Recipe
Main Course Salad Formula
Accompanying article: Cook without Recipes
Serves 2 as a main course
Here's a grain salad formula that invites improvisation to create an endless variety of satisfying one-dish meals that also pack well for lunch. If you're using black beans as the protein source, rinse them until the water runs clear or their liquid will discolor the other ingredients.
A substantial, grain-based salad welcomes a more liberal amount of either vinegar, lemon juice or ume plum vinegar than does a garden salad. It also welcomes experimentation with other ingredients such as cooked sweet corn, alfalfa sprouts, snow peas, fresh herbs, olives or sun-dried tomatoes.

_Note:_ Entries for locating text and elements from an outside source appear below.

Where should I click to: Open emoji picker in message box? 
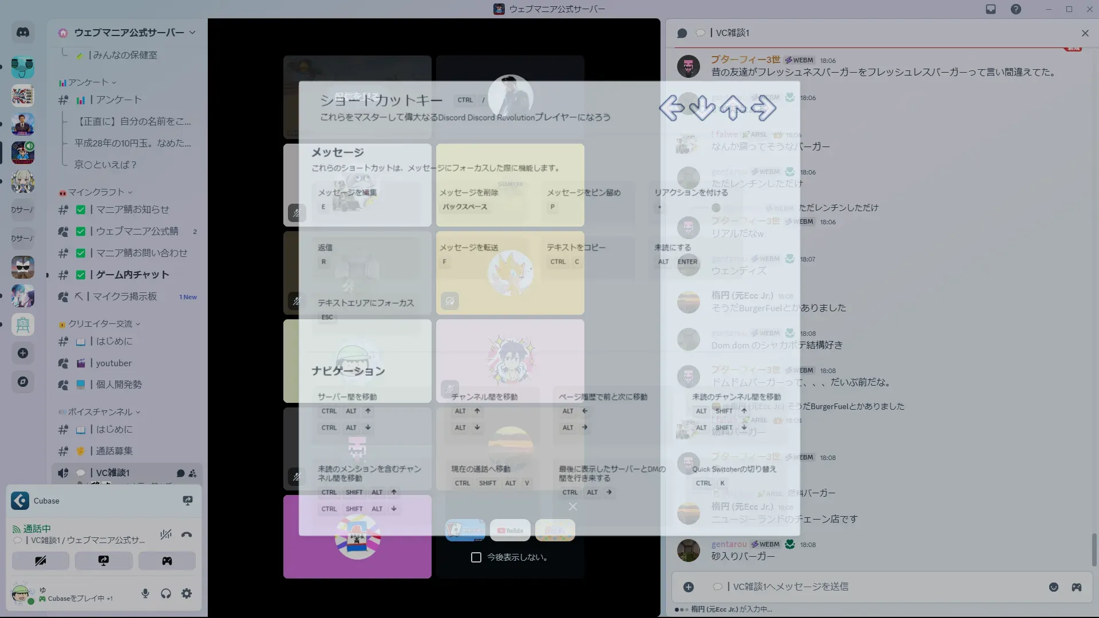tap(1053, 587)
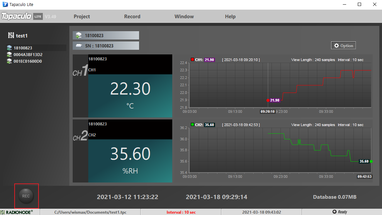Click the CH2 35.60 %RH value panel
Viewport: 382px width, 215px height.
click(x=130, y=161)
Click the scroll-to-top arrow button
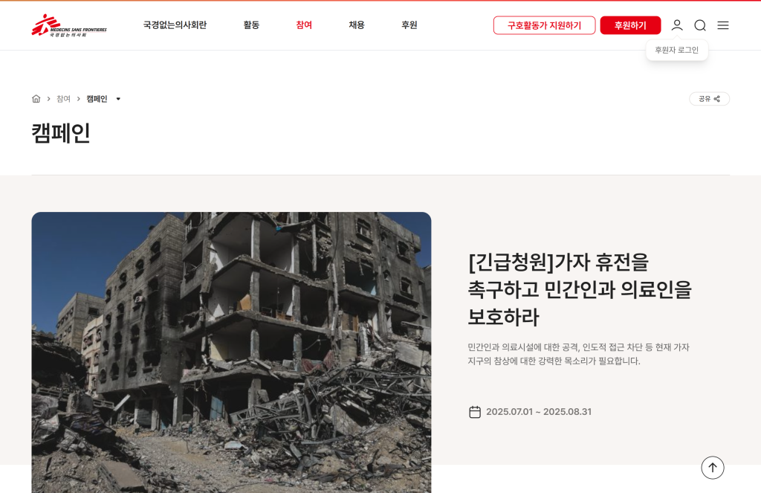This screenshot has width=761, height=493. [x=713, y=468]
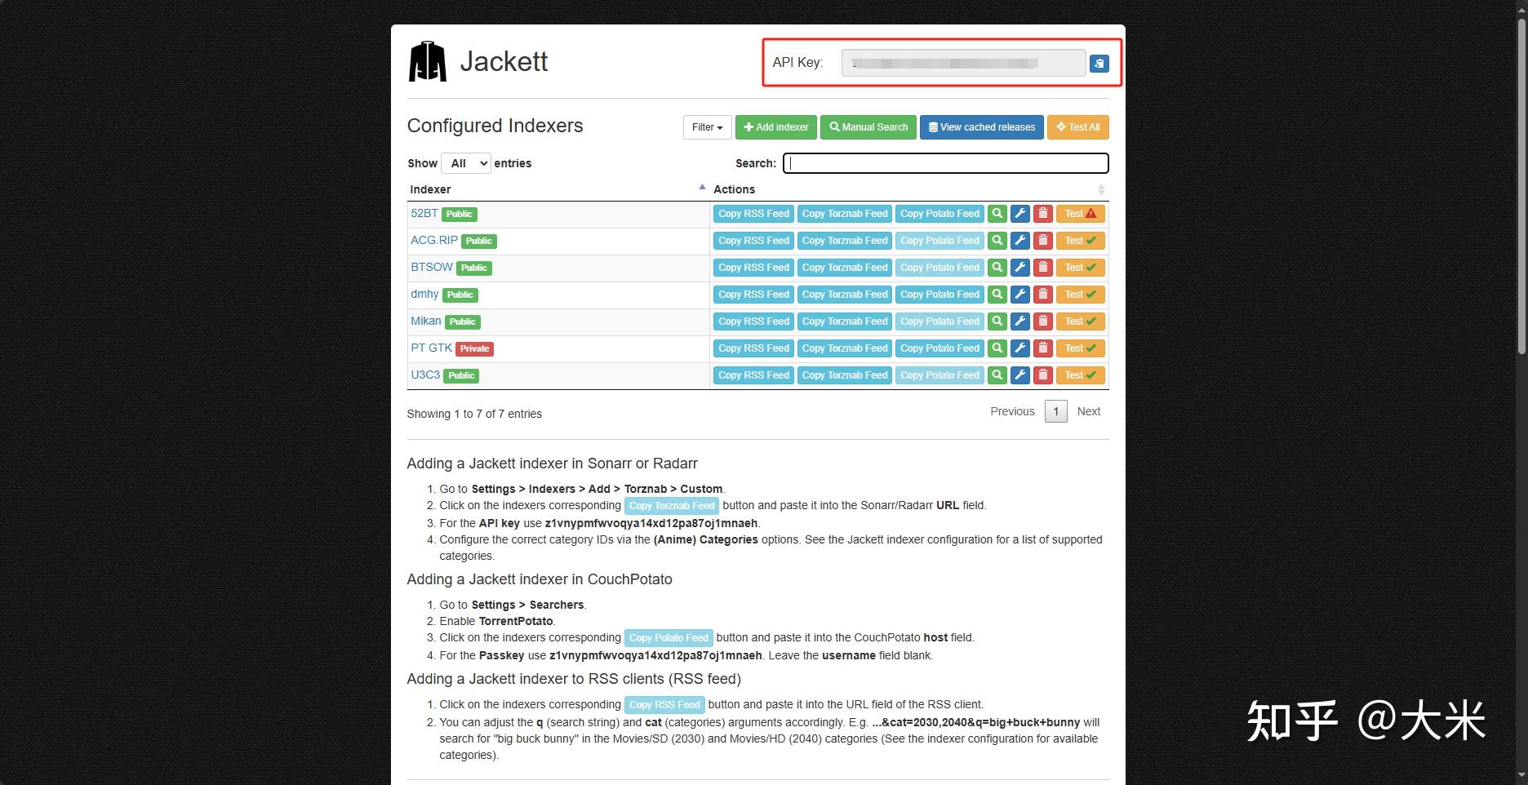Click the copy API key icon
1528x785 pixels.
click(1099, 62)
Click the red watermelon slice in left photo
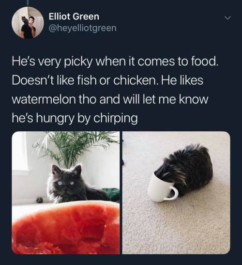 coord(66,227)

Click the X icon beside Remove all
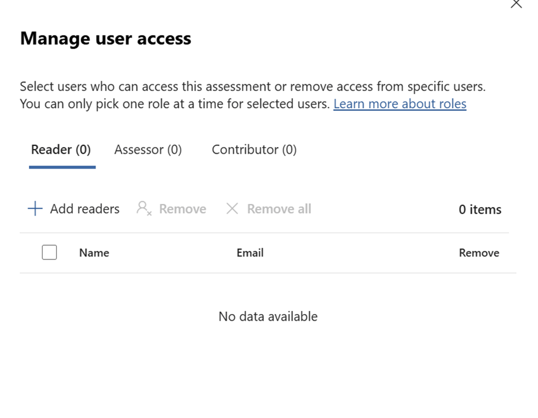click(x=232, y=209)

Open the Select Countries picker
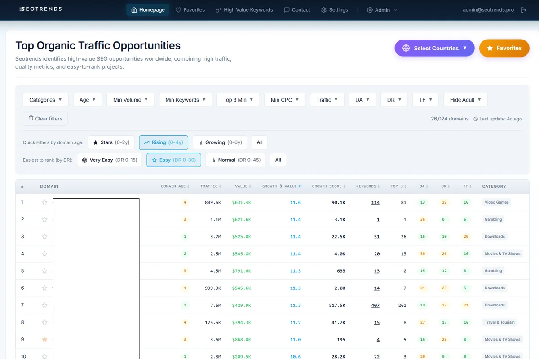pyautogui.click(x=434, y=48)
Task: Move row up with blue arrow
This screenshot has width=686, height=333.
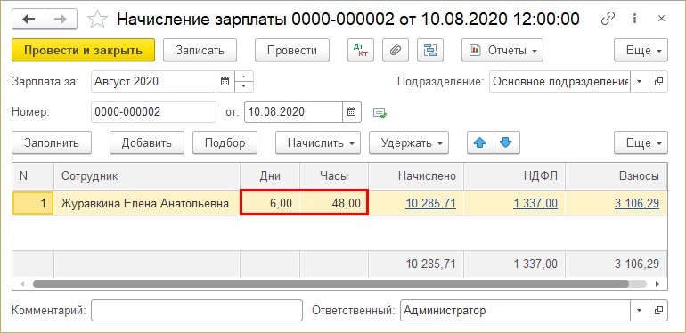Action: [x=480, y=142]

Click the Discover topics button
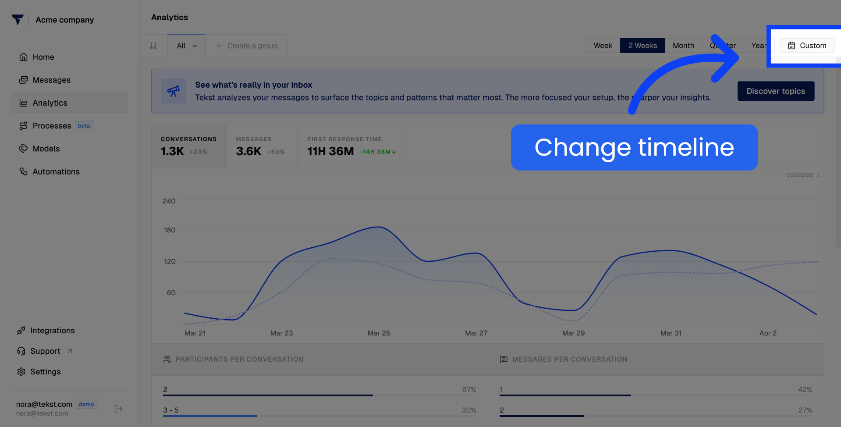pyautogui.click(x=776, y=91)
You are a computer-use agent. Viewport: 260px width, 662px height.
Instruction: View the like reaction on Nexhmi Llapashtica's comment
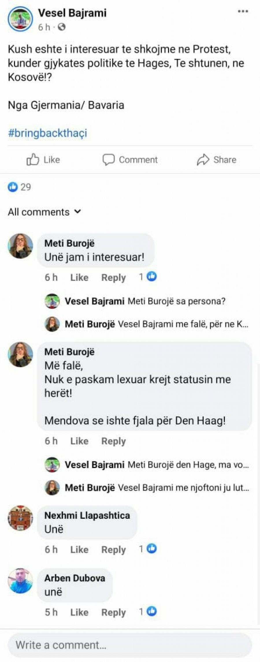tap(148, 548)
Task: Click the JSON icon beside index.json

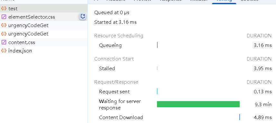Action: 4,51
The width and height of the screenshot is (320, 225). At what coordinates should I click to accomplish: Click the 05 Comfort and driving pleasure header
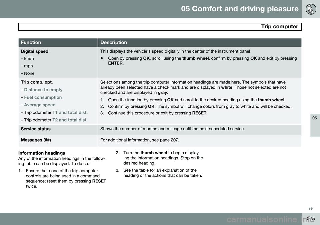[240, 9]
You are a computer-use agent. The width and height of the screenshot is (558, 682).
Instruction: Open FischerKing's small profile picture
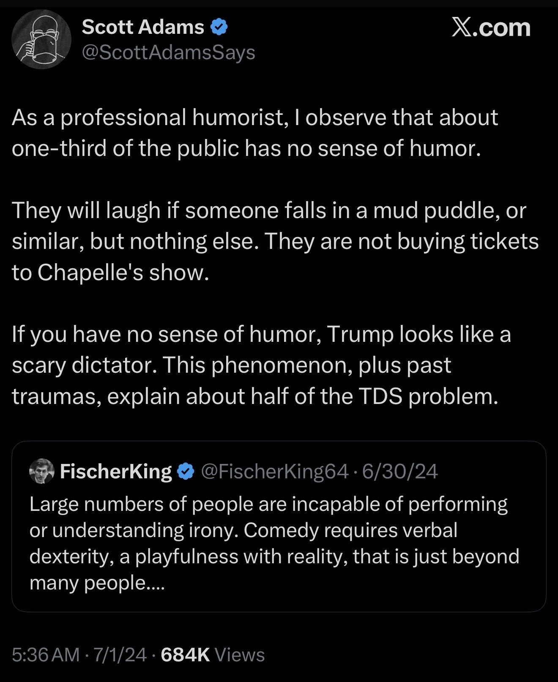tap(42, 471)
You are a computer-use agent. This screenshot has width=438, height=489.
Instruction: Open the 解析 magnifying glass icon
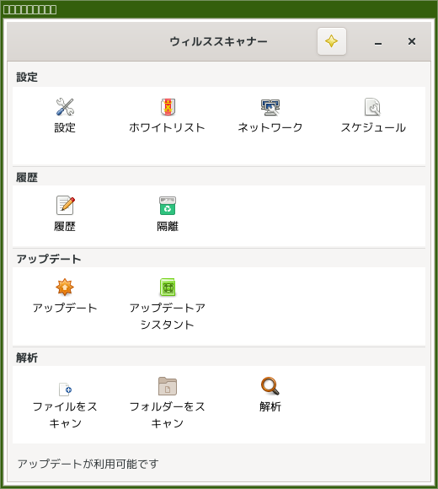[x=270, y=386]
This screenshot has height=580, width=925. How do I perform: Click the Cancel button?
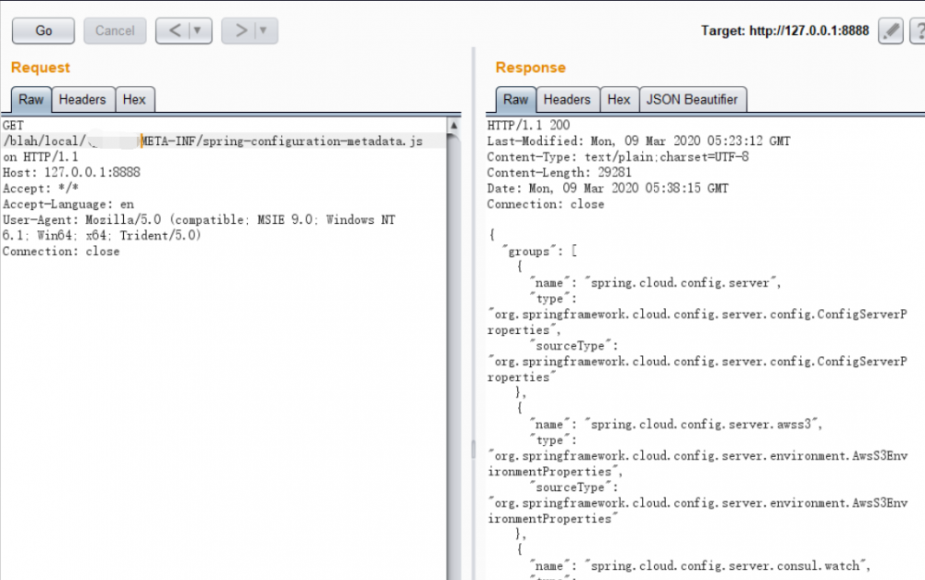(x=115, y=31)
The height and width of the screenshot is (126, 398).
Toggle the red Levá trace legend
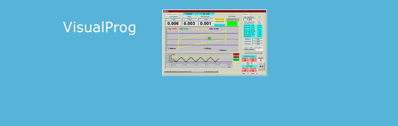coord(236,54)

2 cups cooked quinoa, kamut, rice, millet, barley, posole, wild rice or pasta shells
1 cup cooked chicken breast, salmon, tempeh or beans
1 carrot, diced
1 stalk celery or fennel, diced
1 small red or green bell pepper, diced
2 scallions, chopped
Handful of lettuce leaves for each serving
1/3 cup salad dressing of choice
For garnish: toasted chopped nuts, sunflower seeds, egg slices, or grated cheese
Combine the salad ingredients, toss with the dressing and allow to rest for 10 minutes. Serve on a bed of lettuce and top with your choice of garnishes.